After lunch, we took a carriage tour of Charleston - one of the most interesting historic cities in the United States, in my opinion.; both for its role in the American Revolution as well as in the U.S. Civil War.  The nieces enjoyed the carriage ride and the guide was fantastic.  I learned why the palmetto is the state tree of South Carolina.  Not only are they abundant, but in June 1776, British ships sailed into Charleston Harbor and opened fire on what is now Fort Moultrie (Author's note: named for the commander of the garrison during this engagement) on Sullivan's Island.  The fort, made of palmetto logs, withstood the barrage and the British were unable to take Charleston.

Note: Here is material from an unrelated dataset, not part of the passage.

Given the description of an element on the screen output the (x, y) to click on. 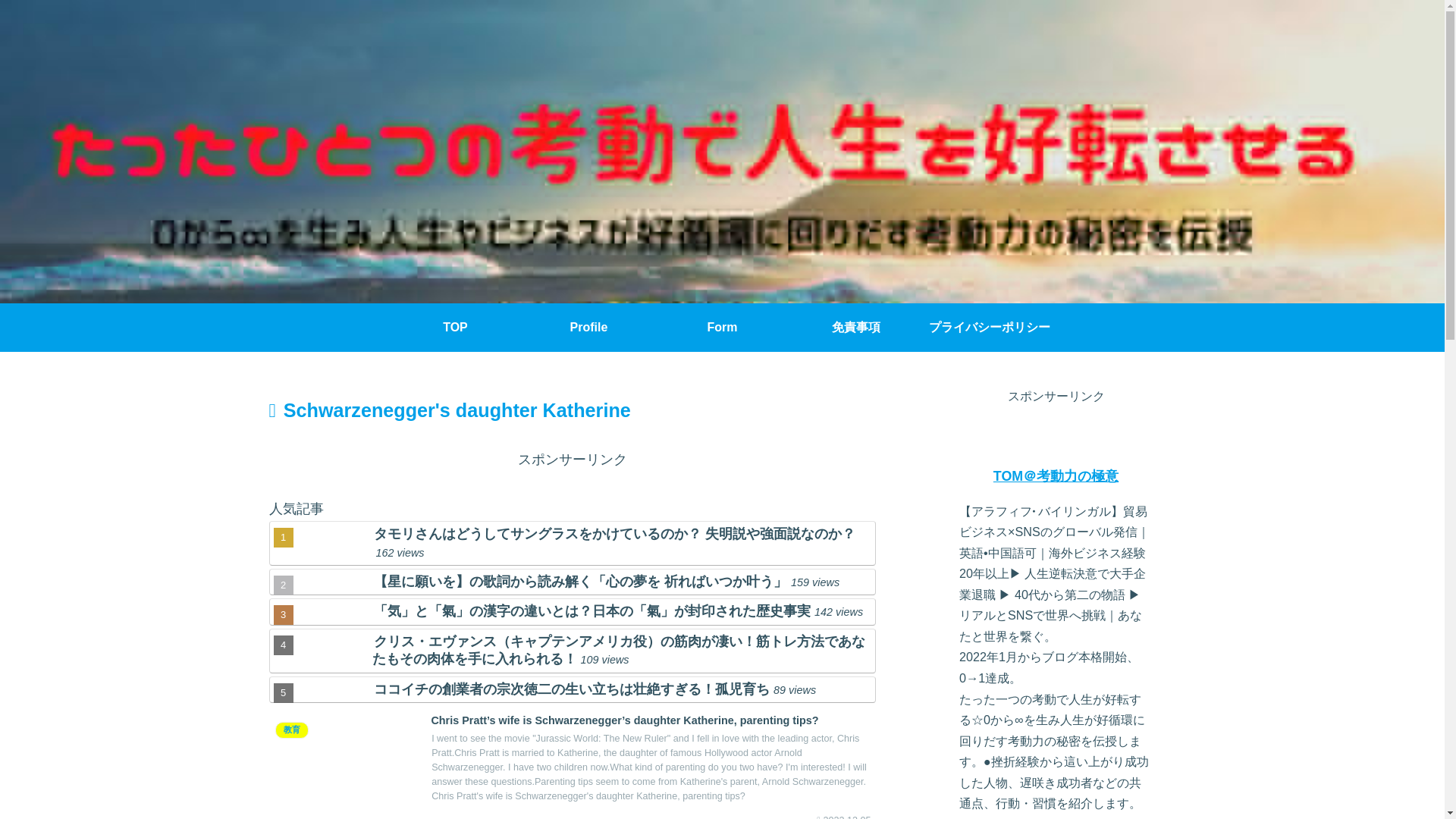
TOP (454, 327)
Profile (588, 327)
Form (722, 327)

After the carriage tour, we walked down to the waterfront and Waterside Park for a bit.  I wanted to walk down to the Battery, the most beautiful part of Charleston, as I had been disappointed our carriage tour didn't take us there.  But, it was very hot and the girls, (and my mother-in-law) were ready to head back.
Aboard the U.S.S. Yorktown

Yesterday (Tuesday, 7/20), the women stayed at the resort and went to the main pool while Adam, Dad and I went to tour the U.S.S. Yorktown - a World War II era aircraft carrier.  The Yorktown is much, much, smaller than modern carriers and is dwarfed by the U.S.S. Midway that Lisa and I toured in San Diego.  In addition to the aircraft and World War II displays, there is a Medal of Honor museum on ship and I was reminded that Admiral James Stockdale, Ross Perot's 1992 VP running mate) was a Medal of Honor winner for resistance in captivity in Vietnam.  He self-inflicted wounds to avoid being used in propaganda films.  I hadn't realized he died in 2005.  The carrier has his A-4 on the flight deck and his ceremonial sword in the museum.

Fort Sumter

After the Yorktown, we took a harbor cruise (they leave from Patriot's Point, where the Yorktown is) out to Fort Sumter.  My friend Brian and had done that when we were here for an afternoon 15 years ago (on our way back from our trip to Daytona).  It was well worth doing again as it is such an important piece of our nation's history, where the first shots of the Civil War were fired.  I learned more this time about the Union's unsuccessful attempt to take it back in 1863 - firing at it from land and from iron clad ships, cutting the wall in half!  Interestingly, there was a ceremony there at the end of the war on April 14, 1865 to hand control back to Federal forces.  Historians think President Lincoln was invited to the ceremony but turned it down because of the danger involved traveling to the South so shortly after Lee's surrender on April 9, 1865 (and, in fact, Joe Johnston's forces had not yet surrendered to Sherman), and in particular to South Carolina, where secession began.  Instead, President Lincoln and his wife went to Ford's Theatre to see a performance of Our American Cousin on the night of April 14, 1865...

Last night we had a nice dinner at a restaurant here at the resort, The Lettered Olive.  I had the New York strip and a couple of draughts of Guinness.  It was family night and they had a special buffet for the kids and before dinner, in a little amphitheatre on the plaza outside the restaurant, there was an entertaining magic show.